Sequences for Lazy Evaluation

Simply put, collections are eager and sequences are lazy. Sequences are optimized wrappers around collections intended to improve performance. In this section, we’ll look at what that means and how to decide when to use collections and when to use sequences.

Unlike Java, the methods like filter(), map(), and so on are available in Kotlin directly on collections like List<T>, instead of only on a Stream<T>. The designers of Java made a decision against offering these methods on collections for performance reasons. The designers of Kotlin, on the other hand, decided to lean toward convenience, and they expect us to choose wisely.

Use the internal iterators on collections directly in Kotlin when the collection size is small. For larger collections, use the internal iterators through a sequence. The reason for this is that unlike operations on collections that are evaluated eagerly, the function calls on sequences are evaluated lazily. Laziness defers execution of code to the point where they may be eliminated if unnecessary. That optimization can save time and resources that may otherwise be spent on computations whose results may never be used. And laziness also makes it possible to create infinite sequences that are evaluated on demand. We’ll explore these ideas and discuss their benefits here.

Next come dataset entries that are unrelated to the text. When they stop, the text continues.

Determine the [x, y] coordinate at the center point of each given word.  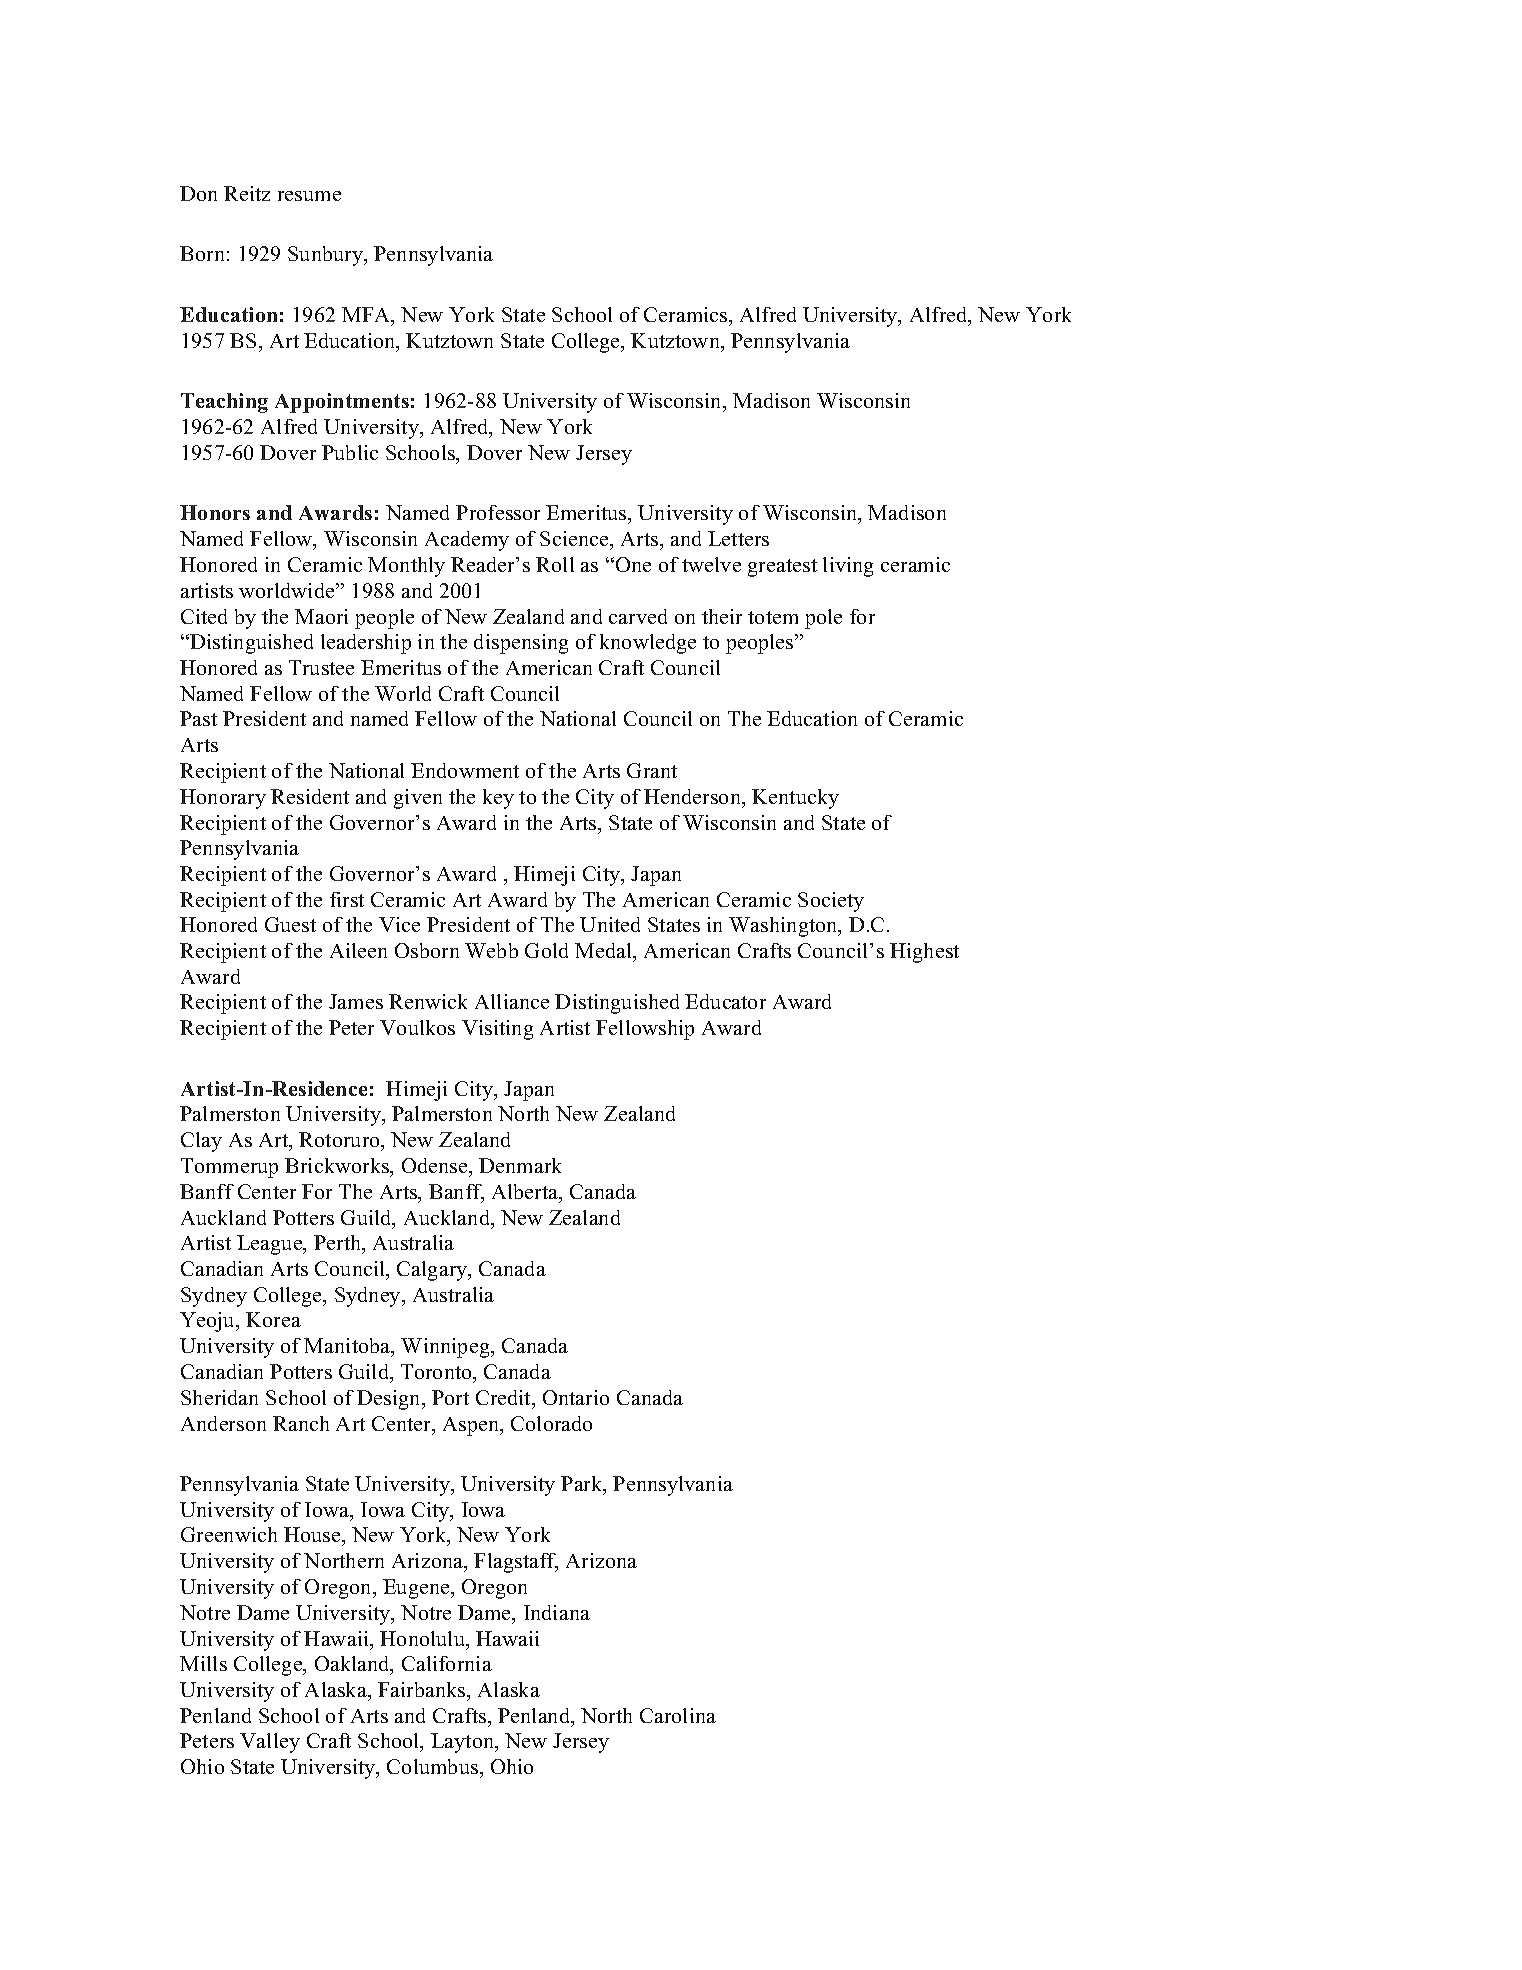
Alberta [526, 1193]
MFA [367, 316]
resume [309, 196]
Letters [738, 538]
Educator [725, 1001]
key [498, 799]
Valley [270, 1743]
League [271, 1245]
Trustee [321, 667]
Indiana [557, 1612]
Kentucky [795, 799]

Improve Performance with Sequences

Let’s revisit the example from the previous section where we obtained the first adult in a given list. We’ll use the same Person class and the people list we created earlier. Using the internal iterators filter(), map(), and first(), we get the name of the first adult in the group. Instead of passing lambdas to filter() and map(), we’ll pass function references. The filter() method takes a reference to an isAdult() function, and the map() method takes a reference to the fetchFirstName() function.

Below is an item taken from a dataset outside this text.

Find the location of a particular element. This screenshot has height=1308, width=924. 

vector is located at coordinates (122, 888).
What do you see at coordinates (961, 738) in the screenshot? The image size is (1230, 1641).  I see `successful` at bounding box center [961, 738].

 fun​ ​isAdult​(person: Person): Boolean {
  println(​"isAdult called for ${person.firstName}"​)
 return​ person.age > 17
 }
 
 fun​ ​fetchFirstName​(person: Person): String {
  println(​"fetchFirstName called for ${person.firstName}"​)
 return​ person.firstName
 }
 
 val​ nameOfFirstAdult = people
  .filter(::isAdult)
  .map(::fetchFirstName)
  .first()
 
 println(nameOfFirstAdult)

As you would expect, the value stored in nameOfFirstAdult is Jill, no surprises there. But the effort to get that result is significant. The filter() method executes eagerly to call the isAdult() function and creates a list of adults. Then the map() method also executes eagerly to call the fetchFirstName() function and creates yet another list of names of adults. Finally, the two intermediate temporary lists are discarded when first() gets just the first element from the list returned by map(). Although only one value is expected as the final result, the execution ends up performing a lot of work, as we can see from the output:

 isAdult called for Sara
 isAdult called for Jill
 isAdult called for Paula
 isAdult called for Paul
 isAdult called for Mani
 isAdult called for Jack
 isAdult called for Sue
 fetchFirstName called for Jill
 fetchFirstName called for Paula
 fetchFirstName called for Paul
 fetchFirstName called for Jack
 Jill

This was a small collection, but what if we had hundreds of thousands of elements in the collection. That would result in a lot of computations whose results aren’t used in the end—what a waste.

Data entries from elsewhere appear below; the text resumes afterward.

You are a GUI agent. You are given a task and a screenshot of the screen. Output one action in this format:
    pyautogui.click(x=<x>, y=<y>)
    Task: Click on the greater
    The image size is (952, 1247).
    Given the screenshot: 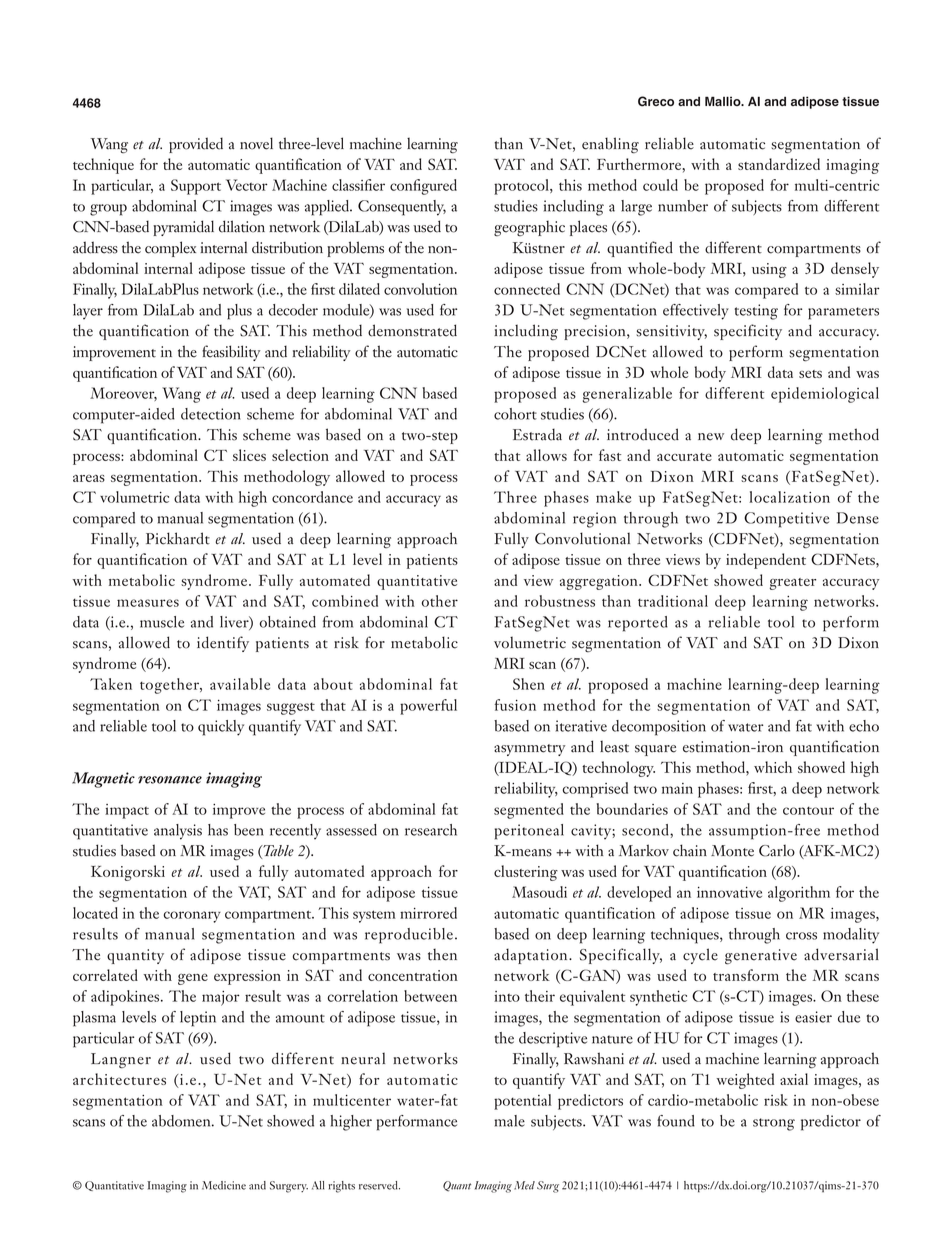 What is the action you would take?
    pyautogui.click(x=793, y=584)
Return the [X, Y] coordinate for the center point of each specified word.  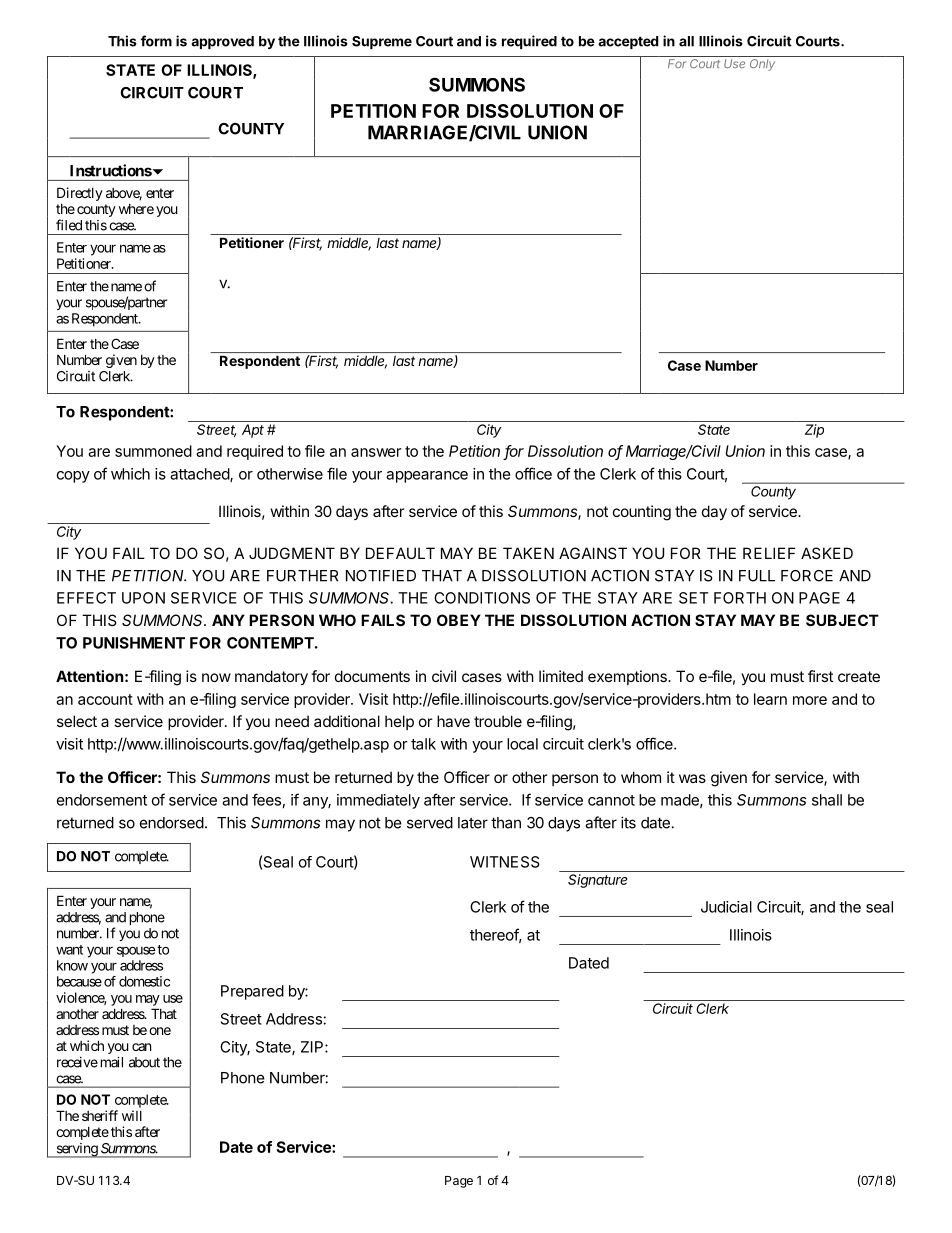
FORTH [740, 598]
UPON [143, 598]
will [132, 1115]
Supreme [382, 42]
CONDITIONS [482, 598]
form [156, 41]
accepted [628, 42]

This is where the lazy evaluation capabilities of sequences come in. We can wrap a collection into a sequence using the asSequence() method and then apply the same internal iterator methods that we used on the collection, but this time on the sequence. Let’s change the previous code to do that.

 val​ nameOfFirstAdult = people.asSequence()
  .filter(::isAdult)
  .map(::fetchFirstName)
  .first()
 
 println(nameOfFirstAdult)

The only difference between the previous code and this one is the call to asSequence() before the filter() call. A small change but a huge gain in performance, as we see from the output:

 isAdult called for Sara
 isAdult called for Jill
 fetchFirstName called for Jill
 Jill

Instead of eagerly creating a list of adults, the filter() method, when called on a sequence, returns another sequence. Likewise, the call to map() on a sequence returns yet another sequence. But the lambdas passed to filter() or map() haven’t been called yet. When the first() method is called, the actual evaluation that was deferred so long is triggered. Unlike the other methods on sequence that return a sequence, the terminal methods like first() return a result of executing the pipeline of operations. By nature, sequences defer evaluation until a terminal method is called and then minimally perform operations to get the desired result.

Both the direct use of internal iterators on collections and their use via sequences lead to elegant functional-style code. Whereas the computations are performed eagerly when internal iterators are run on collections, the same operations execute lazily when run on sequences.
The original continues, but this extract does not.